Dhaka-based Abu Saeed Khan, senior policy fellow at LIRNEasia, an ICT policy and regulation think tank, argues that governments can create problems too.
“In Bangladesh, the government has auctioned this bandwidth. It is not cheap, so private operators load the price on the package,” he told IPS.
“When it comes to Internet bandwidth, operators don’t have direct access because the government has erected a barrier – a middleman – so the cost of Internet bandwidth is too high for consumers,” he said.
ITU’s report, ‘Measuring Information Society 2013’, argues that people living outside major cities in developing countries are the ones for whom information and communication technology (ICT) can have the greatest development impact.
In many countries across Asia and Africa, schools and health centres are connected to mobile and broadband technology and farmers are provided information on crop protection and marketing.
For instance, the International Fertiliser Development Centre provides information via mobile phones to farmers in five African countries to protect them from counterfeit fertilisers.
In Malaysia, seaweed farmer Kabila Hassan has set up a successful business – also providing employment to half her village – by using the Internet to market products in China, Japan and the U.S. She received the ITU’s Transformational Power of Broadband Digital Icon Award 2013 here in Bangkok for it.
Brahima Sanou, who is from Burkina Faso and is director of the Telecom Development Bureau at ITU, believes mobile phones can be the new development anchor.
He pointed out several examples of this – such as Senegal where fishermen use mobile phones to find out the price of fish before they come ashore; Rwanda where it is used to follow government services in rural areas; and Costa Rica where it is used to combat non-communicable diseases.
“People who never had access to any technology are now using mobile phones. We have to develop (services) for people (through) what they own already, not bring new tools,” he said.

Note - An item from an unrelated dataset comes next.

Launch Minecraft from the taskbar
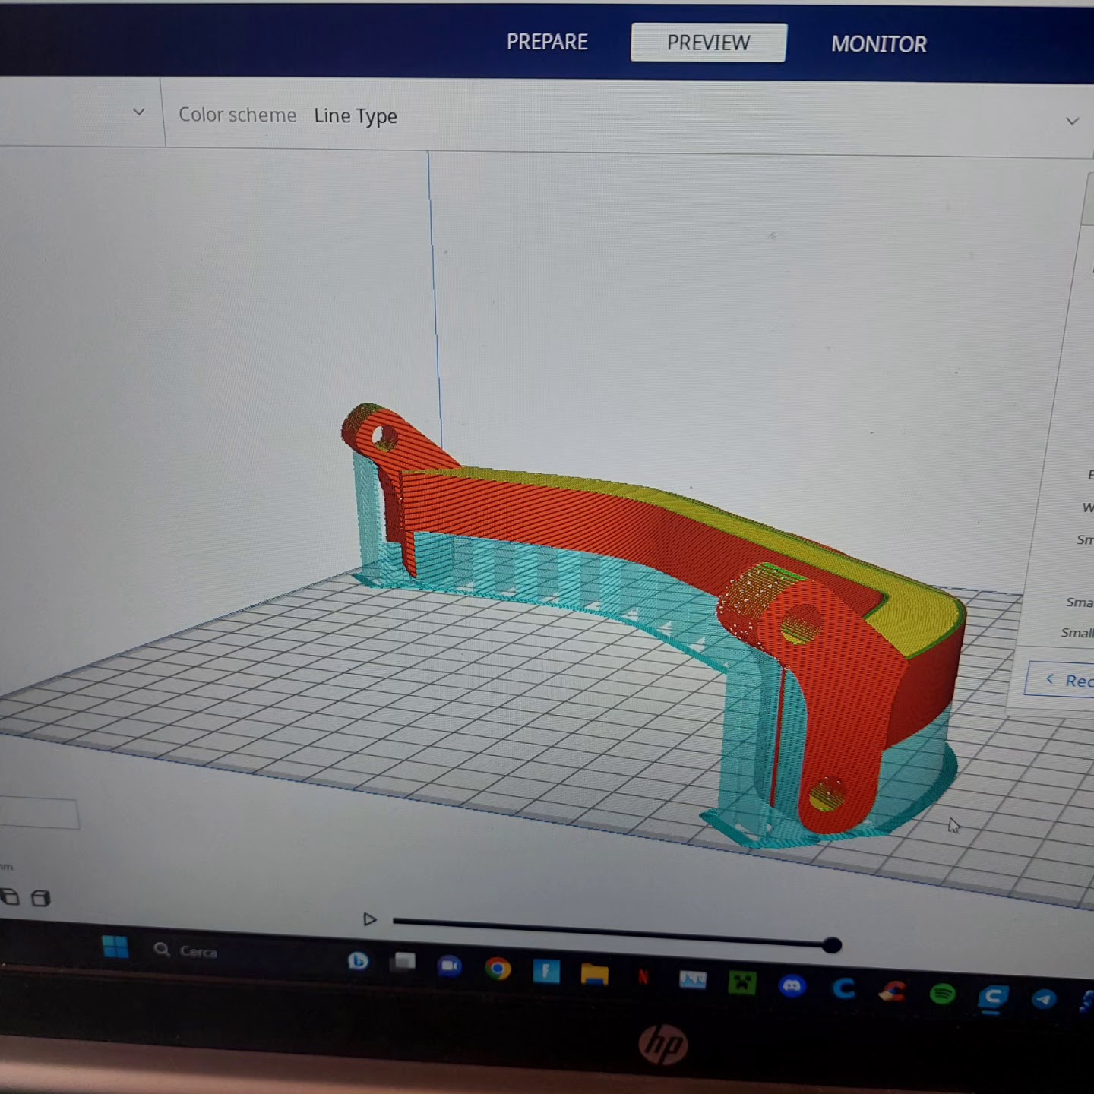1094x1094 pixels. coord(741,983)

Dr Rohan Samarajiva, a Sri Lankan telecom expert who is the founding chair of LIRNEasia, told IPS that the findings of a six-country sample survey on how poor people were revealing.
“It is very clear that they are accessing more than voice services through wireless platforms,” he said.
“We were surprised when, while doing research with poor people in Java (Indonesia), they clearly stated they were not using the Internet, but later they started talking about Facebook and various other activities.”
“This shows that they are using mobile phones without necessarily going through the steps they think are necessary to use the Internet,” Dr Samarajiva noted.
He said their sister organisation in Africa had the same findings.
“So it’s a different conception of the Internet,” he said. “The whole world is moving towards mobile devices. We will see an explosion of its use.”
As phones are transforming from merely voice communicators to what is called 3G or 4G, which transmits voice, visuals and data, a large chunk of humanity in rural Asia and Africa is waiting for a transformation in their lives but with technology that is relevant to their needs.